3. CFF Fit Cannonball Grip Trainers
Made of cast iron to last a long time
Verstaile tool, lets you do a lot of different things all while building your grip
1000 pound capacity
Straps are made of nylon for durability, easy care
Balls are not easy to hold onto at first-designed for a challenge
There are two kinds of grip in your fingers and hands, and this piece of portable equipment will train both of them while also helping you get stronger.Read more
Those two kinds of grip include:
Crush grip, the strength of closing your fingers in your palm. Think about making a tight fist.
Pinch grip, the grip you form by squeezing your thumb and any finger or fingers together.
To use the cannonballs, you attach the balls to carabiners using the kettlebell style handle molded into the round ball. The carabiners then attach to the tough synthetic straps. The straps can then connect to a pull-up bar, barbell, or ceiling hook for hanging by your hands. The best barbell exercise, with the cannonballs, would be a deadlift. You can't do squats or bench presses with these.
The cannonballs are made of solid cast iron. They are also suitable for farmers walks, though we suggest lightweight at first until you get used to a different grip and feel. Using the cannonballs will also strengthen your forearms and wrists.
4. Iron Bull Strength Cannonballs
Steel balls may be smoother, easier to grip
Easy nylon strap attachments
Reinforced eyehook where the carabiner attaches
Nylon straps are 12 inches long for plenty of applications
Check the cannonballs for any signs of rust--thanks to an alert reviewer
Like the number three CFF Fit cannonballs, this smaller and less expensive model will build both your crush grip and pinch grip.Read more
The balls are made of steel, not cast iron, and are also powder coated to give them a polished appearance. The carabiners are smaller, and neither Amazon nor the Iron Bull site gives a weight capacity. In addition to strongman or powerlifting training, the cannonballs are great for rock climbers, Ninja Warriors, parkour buffs, and even wrestlers who need to grapple a lot.
The straps will attach to any barbell, dumbbell, pull up bar, or kettlebell. Farmer's walks are just the beginning. Actually, the number of activities you can do with these may be overwhelming at first, and you may not know what to do. If Iron Bull offers a how-to guide, wall chart, or DVD, they don't mention it on any of the seller sites.

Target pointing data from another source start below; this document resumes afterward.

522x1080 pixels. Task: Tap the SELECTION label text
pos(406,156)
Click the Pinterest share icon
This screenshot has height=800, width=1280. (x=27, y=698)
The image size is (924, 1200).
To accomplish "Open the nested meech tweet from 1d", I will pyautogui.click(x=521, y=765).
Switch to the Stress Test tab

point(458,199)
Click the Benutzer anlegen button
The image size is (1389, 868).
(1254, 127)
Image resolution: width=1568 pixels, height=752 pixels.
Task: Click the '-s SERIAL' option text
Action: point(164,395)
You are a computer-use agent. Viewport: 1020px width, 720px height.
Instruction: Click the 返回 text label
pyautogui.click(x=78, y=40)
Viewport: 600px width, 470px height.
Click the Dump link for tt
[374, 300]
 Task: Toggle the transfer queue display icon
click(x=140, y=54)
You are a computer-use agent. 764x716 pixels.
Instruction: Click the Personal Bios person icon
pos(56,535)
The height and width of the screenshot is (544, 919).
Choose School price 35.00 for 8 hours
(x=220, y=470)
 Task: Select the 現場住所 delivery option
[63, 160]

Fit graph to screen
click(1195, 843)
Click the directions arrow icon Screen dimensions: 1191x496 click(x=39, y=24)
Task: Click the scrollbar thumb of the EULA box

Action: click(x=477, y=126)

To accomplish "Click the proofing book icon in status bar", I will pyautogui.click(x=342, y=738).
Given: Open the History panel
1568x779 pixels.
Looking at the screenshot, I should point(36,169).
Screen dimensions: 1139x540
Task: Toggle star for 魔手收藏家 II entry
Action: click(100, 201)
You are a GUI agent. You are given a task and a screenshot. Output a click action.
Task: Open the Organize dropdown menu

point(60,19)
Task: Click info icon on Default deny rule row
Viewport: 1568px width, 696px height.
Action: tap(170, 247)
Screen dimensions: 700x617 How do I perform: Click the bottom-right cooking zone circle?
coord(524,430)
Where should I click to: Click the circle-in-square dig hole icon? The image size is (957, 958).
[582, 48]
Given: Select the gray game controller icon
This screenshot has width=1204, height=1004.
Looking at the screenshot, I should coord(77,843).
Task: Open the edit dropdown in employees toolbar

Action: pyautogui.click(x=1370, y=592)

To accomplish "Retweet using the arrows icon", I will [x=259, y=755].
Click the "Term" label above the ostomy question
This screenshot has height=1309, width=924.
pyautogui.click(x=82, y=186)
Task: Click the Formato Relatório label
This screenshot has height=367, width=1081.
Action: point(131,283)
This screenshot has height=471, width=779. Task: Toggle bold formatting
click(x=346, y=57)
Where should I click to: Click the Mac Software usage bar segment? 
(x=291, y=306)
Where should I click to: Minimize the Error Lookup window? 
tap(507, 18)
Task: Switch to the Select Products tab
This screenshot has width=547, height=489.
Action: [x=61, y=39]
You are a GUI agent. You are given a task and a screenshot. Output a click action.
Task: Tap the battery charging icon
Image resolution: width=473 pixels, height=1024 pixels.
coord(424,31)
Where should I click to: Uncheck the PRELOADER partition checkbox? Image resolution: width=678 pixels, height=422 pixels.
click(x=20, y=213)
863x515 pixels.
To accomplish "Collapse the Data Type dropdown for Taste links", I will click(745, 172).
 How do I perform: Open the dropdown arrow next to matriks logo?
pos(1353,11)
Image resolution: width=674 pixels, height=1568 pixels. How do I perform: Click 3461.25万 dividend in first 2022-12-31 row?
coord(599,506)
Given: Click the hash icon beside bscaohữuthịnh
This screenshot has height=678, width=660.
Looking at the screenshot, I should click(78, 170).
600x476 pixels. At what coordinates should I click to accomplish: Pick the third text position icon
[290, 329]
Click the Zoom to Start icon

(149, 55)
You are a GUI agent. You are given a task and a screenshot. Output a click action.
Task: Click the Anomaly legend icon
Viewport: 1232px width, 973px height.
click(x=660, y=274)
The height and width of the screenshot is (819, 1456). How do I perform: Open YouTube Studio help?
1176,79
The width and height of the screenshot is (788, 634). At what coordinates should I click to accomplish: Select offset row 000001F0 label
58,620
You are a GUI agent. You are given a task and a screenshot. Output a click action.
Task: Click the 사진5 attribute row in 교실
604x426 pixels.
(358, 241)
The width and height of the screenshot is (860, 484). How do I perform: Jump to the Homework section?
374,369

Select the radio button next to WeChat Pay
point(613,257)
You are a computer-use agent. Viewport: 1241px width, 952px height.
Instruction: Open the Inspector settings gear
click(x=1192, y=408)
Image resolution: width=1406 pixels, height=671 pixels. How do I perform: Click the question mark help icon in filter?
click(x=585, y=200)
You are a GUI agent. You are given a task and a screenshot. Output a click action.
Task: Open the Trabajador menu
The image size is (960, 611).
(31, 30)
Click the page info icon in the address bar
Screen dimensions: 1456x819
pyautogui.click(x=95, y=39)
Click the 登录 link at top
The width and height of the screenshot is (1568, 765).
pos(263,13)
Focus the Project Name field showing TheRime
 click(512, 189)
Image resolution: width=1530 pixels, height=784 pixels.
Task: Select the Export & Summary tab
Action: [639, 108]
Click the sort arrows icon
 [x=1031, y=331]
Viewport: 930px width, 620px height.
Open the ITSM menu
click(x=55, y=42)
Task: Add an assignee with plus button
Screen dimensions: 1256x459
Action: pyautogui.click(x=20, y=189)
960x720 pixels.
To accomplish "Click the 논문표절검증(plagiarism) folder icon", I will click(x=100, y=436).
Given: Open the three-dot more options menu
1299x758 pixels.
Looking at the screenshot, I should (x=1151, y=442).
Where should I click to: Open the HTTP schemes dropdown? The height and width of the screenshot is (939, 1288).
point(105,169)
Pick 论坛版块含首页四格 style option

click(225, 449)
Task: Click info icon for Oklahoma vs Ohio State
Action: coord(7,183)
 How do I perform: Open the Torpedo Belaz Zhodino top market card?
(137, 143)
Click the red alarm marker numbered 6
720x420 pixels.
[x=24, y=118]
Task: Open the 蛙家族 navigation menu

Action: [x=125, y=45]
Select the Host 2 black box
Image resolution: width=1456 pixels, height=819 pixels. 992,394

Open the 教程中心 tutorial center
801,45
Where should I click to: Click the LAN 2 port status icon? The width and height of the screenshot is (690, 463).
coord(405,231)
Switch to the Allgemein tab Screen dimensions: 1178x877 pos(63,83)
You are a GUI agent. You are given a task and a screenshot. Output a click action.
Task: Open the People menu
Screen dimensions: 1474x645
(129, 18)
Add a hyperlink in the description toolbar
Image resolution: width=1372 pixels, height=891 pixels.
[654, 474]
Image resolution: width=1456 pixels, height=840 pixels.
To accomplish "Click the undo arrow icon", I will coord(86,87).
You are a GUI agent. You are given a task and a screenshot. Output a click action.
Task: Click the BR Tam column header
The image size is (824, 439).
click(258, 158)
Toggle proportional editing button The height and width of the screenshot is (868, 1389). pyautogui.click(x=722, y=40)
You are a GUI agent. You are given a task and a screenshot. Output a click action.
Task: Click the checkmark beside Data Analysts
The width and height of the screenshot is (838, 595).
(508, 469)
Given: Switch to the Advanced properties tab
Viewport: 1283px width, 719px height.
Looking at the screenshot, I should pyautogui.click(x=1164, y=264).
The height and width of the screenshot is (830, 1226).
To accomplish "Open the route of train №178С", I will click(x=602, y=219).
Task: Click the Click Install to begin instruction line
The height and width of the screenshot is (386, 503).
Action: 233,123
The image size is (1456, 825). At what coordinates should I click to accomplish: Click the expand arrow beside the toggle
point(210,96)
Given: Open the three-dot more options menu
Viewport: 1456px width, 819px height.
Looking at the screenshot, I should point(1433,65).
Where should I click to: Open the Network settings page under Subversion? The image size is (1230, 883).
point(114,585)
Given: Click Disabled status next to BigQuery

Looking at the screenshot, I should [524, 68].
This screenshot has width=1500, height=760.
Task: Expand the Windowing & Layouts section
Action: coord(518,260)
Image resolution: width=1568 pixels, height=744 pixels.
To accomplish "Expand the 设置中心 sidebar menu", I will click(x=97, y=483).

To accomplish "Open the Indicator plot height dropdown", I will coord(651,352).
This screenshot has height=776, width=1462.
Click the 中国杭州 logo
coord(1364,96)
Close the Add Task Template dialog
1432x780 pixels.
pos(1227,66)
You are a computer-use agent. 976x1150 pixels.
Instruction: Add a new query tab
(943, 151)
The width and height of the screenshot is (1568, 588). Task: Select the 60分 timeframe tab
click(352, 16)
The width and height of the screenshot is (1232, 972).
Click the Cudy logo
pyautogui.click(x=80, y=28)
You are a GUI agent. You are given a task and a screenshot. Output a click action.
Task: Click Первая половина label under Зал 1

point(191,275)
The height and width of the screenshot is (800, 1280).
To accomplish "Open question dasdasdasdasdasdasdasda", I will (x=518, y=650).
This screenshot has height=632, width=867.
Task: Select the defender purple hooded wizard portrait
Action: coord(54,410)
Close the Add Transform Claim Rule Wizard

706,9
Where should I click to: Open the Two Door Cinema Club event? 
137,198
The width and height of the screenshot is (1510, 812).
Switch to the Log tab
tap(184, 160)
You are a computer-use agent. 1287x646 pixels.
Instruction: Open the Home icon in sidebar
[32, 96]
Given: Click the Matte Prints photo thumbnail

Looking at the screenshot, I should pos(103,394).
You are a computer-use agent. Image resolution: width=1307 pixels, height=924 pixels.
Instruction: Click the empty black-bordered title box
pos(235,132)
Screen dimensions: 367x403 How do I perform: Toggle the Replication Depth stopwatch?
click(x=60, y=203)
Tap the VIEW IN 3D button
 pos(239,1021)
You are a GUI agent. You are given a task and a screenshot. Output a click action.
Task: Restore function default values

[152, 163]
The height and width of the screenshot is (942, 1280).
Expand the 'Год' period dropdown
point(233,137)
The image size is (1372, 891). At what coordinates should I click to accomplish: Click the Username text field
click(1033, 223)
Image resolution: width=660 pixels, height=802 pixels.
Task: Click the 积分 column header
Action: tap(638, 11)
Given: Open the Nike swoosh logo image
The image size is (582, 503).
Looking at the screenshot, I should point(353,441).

The nylon straps on this product are simple to use, probably easier than any of the strap products we have looked at so far. You just take the bottom of the strap, where the carabiner connects, and thread it through the larger hole at the top. Then you can attach the balls to the carabiner. When you want to move to a different bar, you can quickly remove the steel balls and unthread the straps. These cannonballs are ultra-portable and you don't even have to go to a gym to have fun with them.
5. Ironmind Pinch Block
Will challenge your hands and fingers in a new way
Can use alone or attach bottom weight plates
Connecting rod is sturdy steel
Crinkle finish enhances grip a little
Will be difficult to use at first
Moving on from our cannonball products, our next two picks are simple blocks that challenge you to hold on while you perform various resistance exercises.Read more
Pinch blocks often show up at competitions, where competitors show how much they can lift and how long they can hold on to the irregularly shaped surface. The block provides plenty of resistance by itself, but you can attach weight plates to the bottom where they hang flat. It's a completely different experience from lifting with a bar or dumbbell.
Holding on to the block means squeezing and pinching hard. Although it will take you to new heights, we imagine this tool will be hard to master at first and may even cause discouragement. The difficulty is the point. To build your grip muscles, you have to challenge them in new ways and be willing to work your way up, perhaps in small increments.
Weights attach with a carabiner connected to a long, removable steel rod. The bottom of the rod has a screw-on collar assembly to hold the weight in place. You'll do most of your reps with this block from a standing position. Once the rod is in place, the unit is not height adjustable and may present problems for taller or shorter than average users.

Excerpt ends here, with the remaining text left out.